**PAGE EXTRACT**
<<<<

Take North-America... There were many "nations" of Native-Americans, but after the Europeans were through, some were extinct, some decimated, some assimilated (their culture and language destroyed, and sometimes mixed with colonists and/or slaves) -- and all either part of the USA, Canada or Mexico. In South and Latin America there had been empires before, so there were some "unification" already.
In India all the local kings (maharajas) became just "local-kings" under the English throne, and even after the British withdrew, these local kings didn't get back their autonom self-govern.
In Africa, there were tribes -- often hostile to eachother. But European countries didn't care about this when they partitioned Africa among themselves, which greatly reduced the number of "nations", since the post-colonial countries followed the division made by the colonists rather than older tribal divisions... which of course have caused problems (e.g. Rawanda).
As for Europe itself, you can trace the different groups, their wars against eachother, and how the winner "created" the new country -- with it's own culture, history and language, that through history diverged from that in the countries around. (Not that there really were national states yet).
There were lots of local kings and noblemen, that through war, marriage and political manouvering ended-up as larger countries -- a process that was repeated several time. Often with the "tribe" or familiy who won, ending-up naming the country -- e.g. Sweden and Denmark. So it's really a wonder there isn't more countries in Europe. For example there where 4-5 kingdoms in Ireland, there were several kingdoms in Wales, and there were several tribes/ethnitical groups in England. Then there were lots of minor prinipalities etc. that would be united to France... and others that later would become Germany... and still others which became Italy. Of course they shared some history, culture, religion and language; but several of the ones who later united, had been in war against eachother too.
So short answer, european imperialism and colonization greatly -- and "unnaturaly" -- reduced the the number of tribes/groups which else may have become independent nation elsewhere on the globe.

>>>>

**DATA BLOCK**

<<<<

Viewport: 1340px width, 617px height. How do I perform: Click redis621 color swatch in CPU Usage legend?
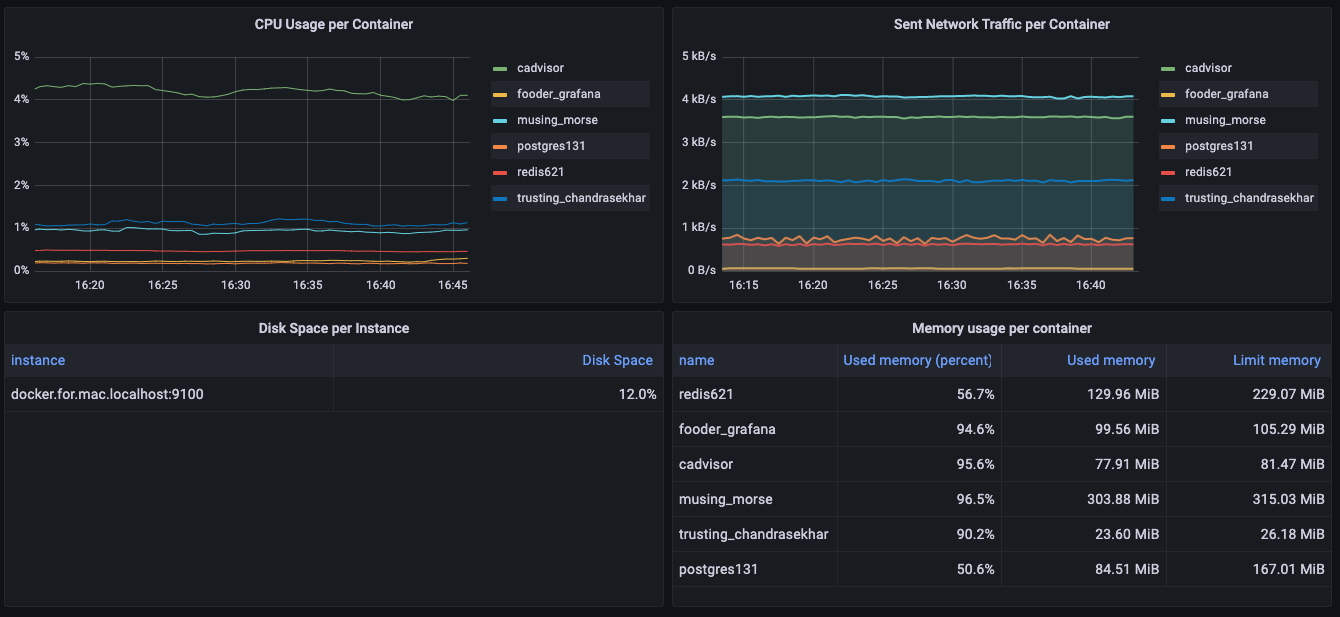point(500,173)
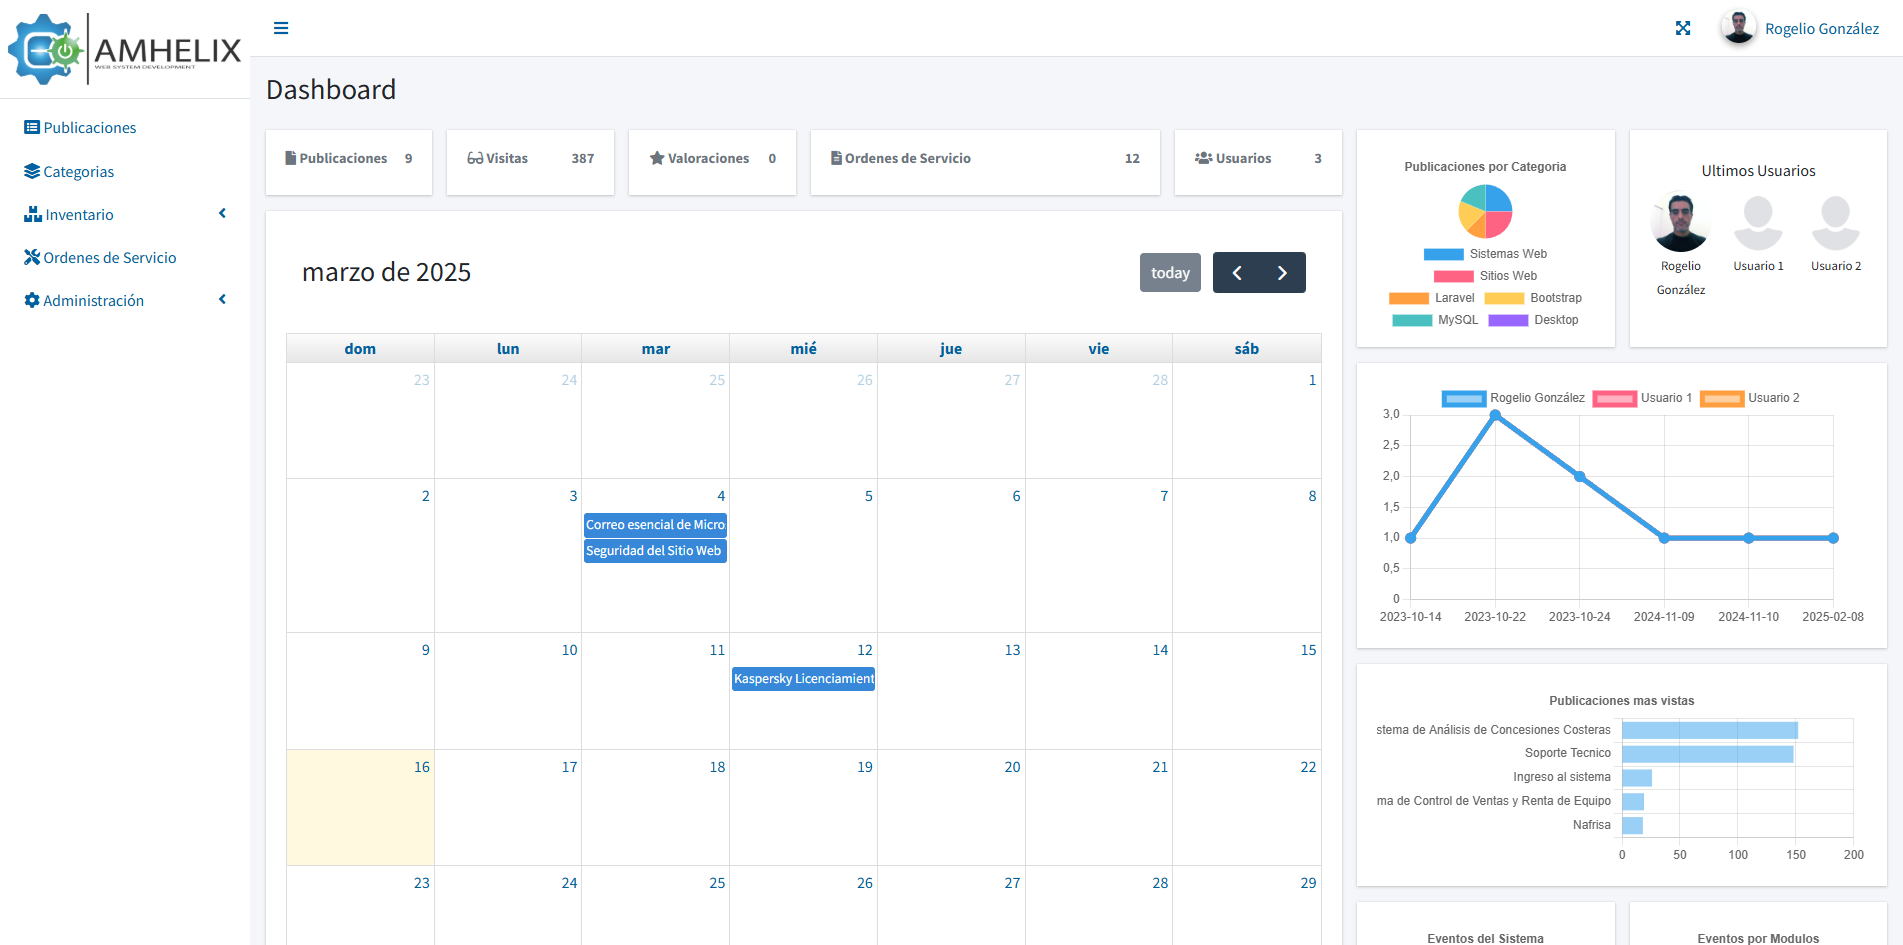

>>>>

**WHAT THE TASK ASKS**
Answer these from the text on colonization:
(a) What did India's local kings fail to regain after the British withdrew?
(b) Which two countries does it name as examples of a country named after the winning tribe or family?
(c) How many kingdoms does it say there were in Ireland?

**FINISHED EXERCISE**
(a) Their self-government.
(b) Sweden and Denmark.
(c) 4-5.